Quick Start (copy/paste)¶

This example uses two native worker managers to simulate two tiers.

[object_storage_server]
bind_address = "tcp://127.0.0.1:8517"

[scheduler]
bind_address = "tcp://127.0.0.1:8516"
object_storage_address = "tcp://127.0.0.1:8517"
policy_engine_type = "waterfall_v1"
policy_content = """
#  priority, worker_manager_id, max_task_concurrency
         1,        NAT|local1,                   8
         2,        NAT|burst1,                  50
"""

[[worker_manager]]
type = "baremetal_native"
scheduler_address = "tcp://127.0.0.1:8516"
object_storage_address = "tcp://127.0.0.1:8517"
worker_manager_id = "NAT|local1"
max_task_concurrency = 8

[[worker_manager]]
type = "baremetal_native"
scheduler_address = "tcp://127.0.0.1:8516"
object_storage_address = "tcp://127.0.0.1:8517"
worker_manager_id = "NAT|burst1"
max_task_concurrency = 50

Run command:

scaler config.toml

scaler_object_storage_server tcp://127.0.0.1:8517 &
scaler_scheduler tcp://127.0.0.1:8516 \
    --object-storage-address tcp://127.0.0.1:8517 \
    --policy-engine-type waterfall_v1 \
    --policy-content $'1,NAT|local1,8\n2,NAT|burst1,50' &
scaler_worker_manager baremetal_native tcp://127.0.0.1:8516 \
    --object-storage-address tcp://127.0.0.1:8517 \
    --worker-manager-id NAT|local1 \
    --max-task-concurrency 8 &
scaler_worker_manager baremetal_native tcp://127.0.0.1:8516 \
    --object-storage-address tcp://127.0.0.1:8517 \
    --worker-manager-id NAT|burst1 \
    --max-task-concurrency 50

Policy Content (CSV-like)¶

policy_content is a newline-separated CSV-like list.

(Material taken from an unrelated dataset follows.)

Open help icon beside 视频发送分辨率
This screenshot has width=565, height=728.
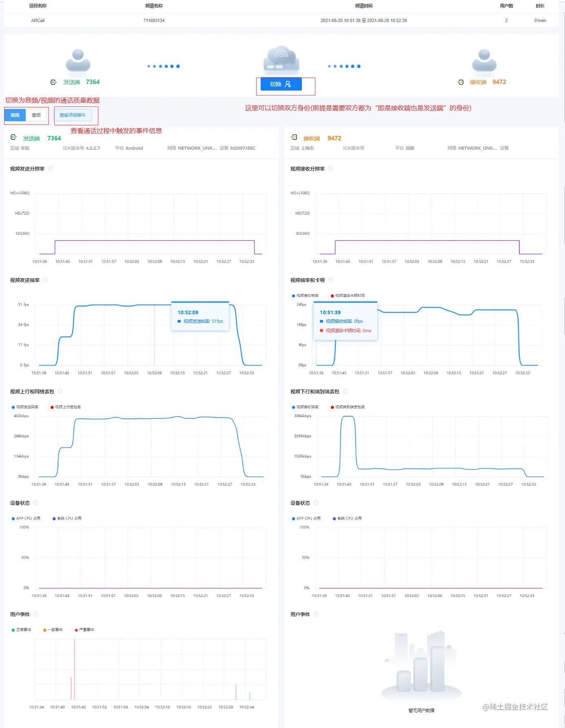pos(51,169)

Each non-empty line is one rule:

priority,worker_manager_id,max_task_concurrency

Example:

1,NAT|local1,8
2,NAT|burst1,50

Rules are evaluated as a priority ladder.

Scale-up goes from smaller priority values to larger values.
Scale-down is the reverse, so higher-priority-number tiers drain first.
Empty or malformed rule lines fail fast.

priority¶

priority defines tier order for each manager rule.

Type: integer.
Smaller number = higher preference.
1 is preferred before 2 for scale-up decisions.
For scale-down, higher values are reduced before lower values.

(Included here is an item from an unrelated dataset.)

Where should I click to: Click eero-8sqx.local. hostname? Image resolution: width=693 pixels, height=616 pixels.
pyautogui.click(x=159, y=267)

Use priority to encode cost or latency tiers, for example local capacity first and burst capacity second.

worker_manager_id¶

worker_manager_id binds a rule to a specific connected worker manager.

Must match the manager heartbeat ID exactly.
Must be non-empty.
Must be unique per scheduler.
Each ID can appear only once in policy_content.

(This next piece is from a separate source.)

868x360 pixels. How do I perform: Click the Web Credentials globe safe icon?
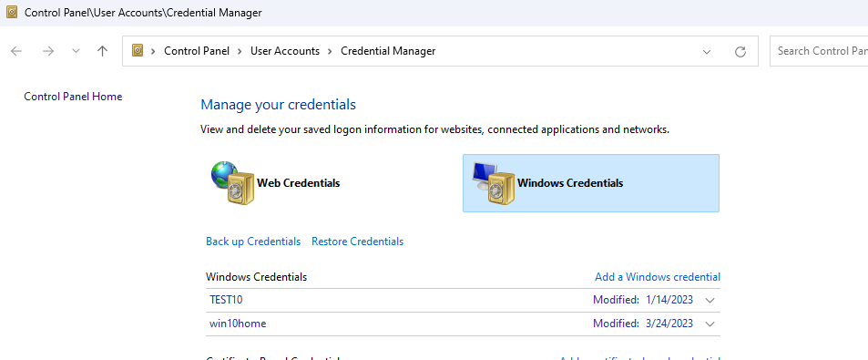pos(232,183)
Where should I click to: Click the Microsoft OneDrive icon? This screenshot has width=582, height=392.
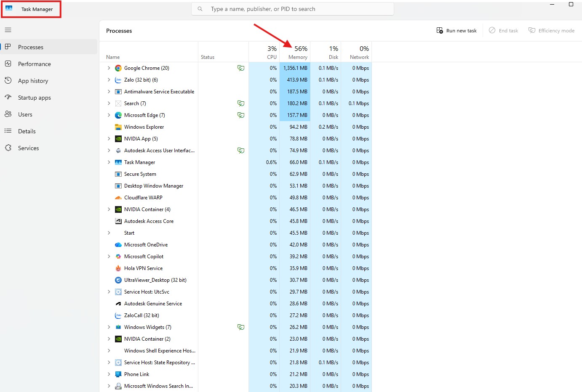pos(118,245)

If a manager connects without a matching rule, it is ignored by waterfall scaling.

max_task_concurrency¶

max_task_concurrency defines the rule-level capacity cap for a manager.

Type: integer.
The effective cap is min(rule.max_task_concurrency, heartbeat.max_task_concurrency).
A lower-priority manager only scales up after all higher-priority managers reach their effective caps.
A higher-priority manager only scales down after lower-priority managers are drained.

Engine behavior and limits¶

Allocation policy is fixed to capability: tasks that declare capabilities are only assigned to workers that advertise those capabilities; tasks without capabilities can be assigned to any worker.
Ratio thresholds are fixed at 10 for scale-up and 1 for scale-down.
Threshold values are not runtime-configurable.